Ali Shariati and Corbin were Massignon’s[1] research assistants, his student and successor respectively. Both had attempted to redeem ‘authenticity’, but Shariati’s idea of ‘baz gasht be khishtan’ (return to the self) remained a socio-political ideology, while Corbin’s idea of ‘return to origin’ is understood as a mysticism trying to stay away from petty politics (Shayegan 1990, 280 cited in Van den Bos 2005, 120). Later, Heidegger’s [72] intellectual influence on Corbin convinced the latter to bring Heidegger’s hermeneutics to Iran, together with his Western criticism, which in turn influenced spiritual perspectives of Shia thinkers who were in Corbin’s circle (ibid: 36). Shariati, who had studied in Paris and was influenced by French and German Marxists, also caught national attention and played a significant role in politicising and revolutionising Shi’ism in Iran at the time, especially by his writings such as ‘On the Sociology of Islam’ (see Shariati 1979). Unexpectedly, Iranian Shi’ism became promptly politicised, and Khomeini’s rhetoric sped it up in the 1970s.

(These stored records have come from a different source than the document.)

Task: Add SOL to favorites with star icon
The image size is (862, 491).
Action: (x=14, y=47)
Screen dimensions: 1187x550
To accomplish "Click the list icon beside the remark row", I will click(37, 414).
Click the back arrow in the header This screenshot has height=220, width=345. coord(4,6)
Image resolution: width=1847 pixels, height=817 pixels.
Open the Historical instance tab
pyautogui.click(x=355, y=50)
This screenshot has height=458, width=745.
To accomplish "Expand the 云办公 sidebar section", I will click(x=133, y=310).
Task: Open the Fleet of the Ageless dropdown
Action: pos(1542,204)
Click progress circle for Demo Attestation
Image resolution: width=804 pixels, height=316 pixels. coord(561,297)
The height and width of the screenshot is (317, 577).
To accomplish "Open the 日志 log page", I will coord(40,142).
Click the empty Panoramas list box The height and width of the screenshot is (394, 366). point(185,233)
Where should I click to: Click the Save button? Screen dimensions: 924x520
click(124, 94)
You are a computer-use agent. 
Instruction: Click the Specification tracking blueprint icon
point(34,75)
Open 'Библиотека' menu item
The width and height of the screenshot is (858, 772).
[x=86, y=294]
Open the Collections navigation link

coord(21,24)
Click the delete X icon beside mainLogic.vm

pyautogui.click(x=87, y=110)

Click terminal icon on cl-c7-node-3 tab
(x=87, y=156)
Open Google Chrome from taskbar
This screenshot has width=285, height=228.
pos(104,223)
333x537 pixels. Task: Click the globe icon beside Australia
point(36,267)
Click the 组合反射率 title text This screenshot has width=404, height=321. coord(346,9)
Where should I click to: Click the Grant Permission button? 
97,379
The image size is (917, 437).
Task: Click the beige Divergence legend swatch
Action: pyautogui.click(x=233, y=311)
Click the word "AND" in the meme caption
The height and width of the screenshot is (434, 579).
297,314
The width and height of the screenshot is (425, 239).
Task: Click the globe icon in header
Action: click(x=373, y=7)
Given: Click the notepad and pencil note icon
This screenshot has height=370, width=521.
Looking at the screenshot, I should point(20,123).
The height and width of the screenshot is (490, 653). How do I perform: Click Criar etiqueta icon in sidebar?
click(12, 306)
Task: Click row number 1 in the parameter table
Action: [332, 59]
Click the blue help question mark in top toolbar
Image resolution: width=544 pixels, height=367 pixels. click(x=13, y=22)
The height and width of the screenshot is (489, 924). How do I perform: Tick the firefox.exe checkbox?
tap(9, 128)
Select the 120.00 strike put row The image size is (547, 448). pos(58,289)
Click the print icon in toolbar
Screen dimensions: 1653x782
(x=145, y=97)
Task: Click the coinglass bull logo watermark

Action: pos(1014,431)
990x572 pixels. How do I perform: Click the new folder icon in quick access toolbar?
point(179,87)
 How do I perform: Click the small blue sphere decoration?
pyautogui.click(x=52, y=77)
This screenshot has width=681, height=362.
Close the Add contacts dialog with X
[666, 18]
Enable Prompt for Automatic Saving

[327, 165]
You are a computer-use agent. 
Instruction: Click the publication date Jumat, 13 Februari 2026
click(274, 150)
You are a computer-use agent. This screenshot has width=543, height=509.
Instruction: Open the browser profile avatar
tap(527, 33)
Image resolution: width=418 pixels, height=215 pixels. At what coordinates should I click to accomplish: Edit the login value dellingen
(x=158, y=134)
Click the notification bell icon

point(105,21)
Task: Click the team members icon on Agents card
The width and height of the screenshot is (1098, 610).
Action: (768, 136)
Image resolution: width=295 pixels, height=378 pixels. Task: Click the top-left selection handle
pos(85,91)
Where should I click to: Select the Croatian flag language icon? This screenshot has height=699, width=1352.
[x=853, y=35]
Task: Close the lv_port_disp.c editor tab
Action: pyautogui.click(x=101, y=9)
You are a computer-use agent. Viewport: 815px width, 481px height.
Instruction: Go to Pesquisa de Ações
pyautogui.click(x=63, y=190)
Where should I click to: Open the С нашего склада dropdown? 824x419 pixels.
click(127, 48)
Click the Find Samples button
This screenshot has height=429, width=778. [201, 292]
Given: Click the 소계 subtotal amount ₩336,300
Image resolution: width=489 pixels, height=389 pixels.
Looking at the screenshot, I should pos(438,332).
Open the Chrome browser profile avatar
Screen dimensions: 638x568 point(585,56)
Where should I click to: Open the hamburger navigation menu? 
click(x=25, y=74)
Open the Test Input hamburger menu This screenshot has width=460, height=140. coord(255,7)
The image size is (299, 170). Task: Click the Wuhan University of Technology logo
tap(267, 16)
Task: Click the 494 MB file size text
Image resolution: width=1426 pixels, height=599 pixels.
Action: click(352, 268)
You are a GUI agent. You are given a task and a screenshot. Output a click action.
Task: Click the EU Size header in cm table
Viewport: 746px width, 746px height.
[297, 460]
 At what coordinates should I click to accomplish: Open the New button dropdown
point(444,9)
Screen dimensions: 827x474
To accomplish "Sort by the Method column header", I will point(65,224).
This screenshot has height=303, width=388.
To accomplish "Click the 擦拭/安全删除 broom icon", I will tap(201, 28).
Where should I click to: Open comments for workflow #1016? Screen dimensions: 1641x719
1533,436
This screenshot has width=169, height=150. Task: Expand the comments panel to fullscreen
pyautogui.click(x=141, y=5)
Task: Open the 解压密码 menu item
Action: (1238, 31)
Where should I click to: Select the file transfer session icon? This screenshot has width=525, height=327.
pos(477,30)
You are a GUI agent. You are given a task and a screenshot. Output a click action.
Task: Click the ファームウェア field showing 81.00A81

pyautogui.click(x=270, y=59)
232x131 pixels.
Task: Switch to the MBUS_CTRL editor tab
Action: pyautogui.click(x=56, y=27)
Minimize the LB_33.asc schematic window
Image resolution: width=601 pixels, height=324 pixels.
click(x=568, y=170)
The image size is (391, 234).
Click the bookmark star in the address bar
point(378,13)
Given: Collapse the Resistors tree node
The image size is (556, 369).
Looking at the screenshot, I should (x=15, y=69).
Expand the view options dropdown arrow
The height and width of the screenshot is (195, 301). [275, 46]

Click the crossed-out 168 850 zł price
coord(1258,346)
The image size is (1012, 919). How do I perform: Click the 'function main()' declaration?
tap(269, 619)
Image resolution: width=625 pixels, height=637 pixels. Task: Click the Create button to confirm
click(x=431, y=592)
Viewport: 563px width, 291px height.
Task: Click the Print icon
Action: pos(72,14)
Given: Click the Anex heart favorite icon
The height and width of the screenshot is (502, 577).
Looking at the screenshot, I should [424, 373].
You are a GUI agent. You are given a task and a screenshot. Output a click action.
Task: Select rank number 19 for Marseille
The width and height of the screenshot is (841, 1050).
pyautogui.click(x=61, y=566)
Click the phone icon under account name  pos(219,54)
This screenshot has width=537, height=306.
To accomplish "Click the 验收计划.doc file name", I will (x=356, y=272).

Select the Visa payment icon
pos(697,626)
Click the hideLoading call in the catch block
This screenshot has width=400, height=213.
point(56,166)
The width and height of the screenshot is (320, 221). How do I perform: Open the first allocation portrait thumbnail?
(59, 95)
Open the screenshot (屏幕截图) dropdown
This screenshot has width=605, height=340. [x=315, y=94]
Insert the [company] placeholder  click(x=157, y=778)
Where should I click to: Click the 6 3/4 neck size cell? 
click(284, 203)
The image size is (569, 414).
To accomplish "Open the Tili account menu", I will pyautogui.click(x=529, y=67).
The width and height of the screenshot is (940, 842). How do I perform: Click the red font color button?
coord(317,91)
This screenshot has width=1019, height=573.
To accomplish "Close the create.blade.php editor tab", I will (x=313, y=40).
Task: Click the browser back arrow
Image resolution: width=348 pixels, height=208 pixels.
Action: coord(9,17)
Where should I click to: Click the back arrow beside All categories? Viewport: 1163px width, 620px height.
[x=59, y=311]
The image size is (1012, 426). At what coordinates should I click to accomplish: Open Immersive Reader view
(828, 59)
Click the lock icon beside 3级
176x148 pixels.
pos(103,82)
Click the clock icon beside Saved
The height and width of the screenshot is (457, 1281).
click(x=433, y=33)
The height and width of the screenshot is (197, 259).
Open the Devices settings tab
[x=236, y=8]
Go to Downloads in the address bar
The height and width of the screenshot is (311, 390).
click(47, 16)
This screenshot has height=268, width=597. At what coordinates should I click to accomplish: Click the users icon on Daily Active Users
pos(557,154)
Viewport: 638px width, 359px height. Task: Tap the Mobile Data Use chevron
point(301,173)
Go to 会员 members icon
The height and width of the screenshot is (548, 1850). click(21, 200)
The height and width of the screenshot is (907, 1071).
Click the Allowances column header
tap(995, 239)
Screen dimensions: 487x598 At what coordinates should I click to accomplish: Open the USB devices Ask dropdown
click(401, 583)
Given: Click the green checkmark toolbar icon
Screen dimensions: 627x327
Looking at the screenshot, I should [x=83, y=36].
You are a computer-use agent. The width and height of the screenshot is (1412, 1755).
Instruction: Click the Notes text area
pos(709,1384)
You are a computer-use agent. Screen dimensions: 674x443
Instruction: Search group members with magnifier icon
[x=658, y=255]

Both Shariati and Corbin died before the 1979 Revolution, but there is still debate between their followers. For instance, Reza Davari Ardakani, one of the students of Corbin, who refers to Heidegger’s critics of the West in his philosophy, was engaged in a series of philosophical debates against Soroush (Van den Bos 2002, 43). Ardakani criticises contemporary modernity in the West and recognises the only redemptive path for Iranians as leaving the West as an integrated whole. In contrast, Soroush takes sympathetic approaches to the West, known as the Popperian approach, and tries to justify modernism by a philosophical analysis of religion (Roohani et al. 2014), particularly after settling down in the US. Kayhan-e Farhangi (Cultural Universe) magazine published a series of Soroush’s articles entitled ‘Qabd va Bast-e Ti’urik-e Shariat’ (The Theoretical Contraction and Expansion of Islamic Religion), which laid the foundation of Soroush’s epistemological approach to religious modernism (Jahanbakhsh 2001, 142). By welcoming modernity, Soroush criticised tradition, with ups and downs in his intellectual constellation. His philosophical discourses and debates during the first decade of the 1979 Revolution do not show his enthusiasm to modernity, but in some cases present him as an adversary to modernity and technology. Soroush gradually shaped a combination of modernist, post-modernist and mystical ideas in the second and third decades of the Islamic revolution, particularly during the ‘reconstruction’ and ‘reform’ influenced by the post-modernist environment in the world (Roohani et al. 2014, 556).
The problem with Corbin’s analysis of Shi’ism was his ignoring the revolutionary potential in the Shi’ite concept of martyrdom and its symbols, while the problem with Shariati’s analysis of Shi’ism was his inspiration by the political and revolutionary Shia, without considering its dangerous potential, which already was experienced during the French and the Russian revolutions. Now, the problem with Ardakani is his acceptance of a totalitarian system in Iran (Isaloo 2017).
In contrast, the most considerable issue of Shoroush’s explanation of Islamic democracy is disregarding the scapegoat mechanism, sacrifice, memetic desire, and Shia symbols and images that political actors and the corrupted [73] religious leaders are able to utilise during the liminal periods, such as the 1979 Revolution, and ignoring issues of his proposed ‘Islamic democracy’ in Iran.»
[1] Louis Massignon (1883-1962) was a scholar of Islamic mysticism and a professor at the Collège de France from 1925 onwards. He had also been a priest and a dedicated member of a small but international Catholic group of mystics.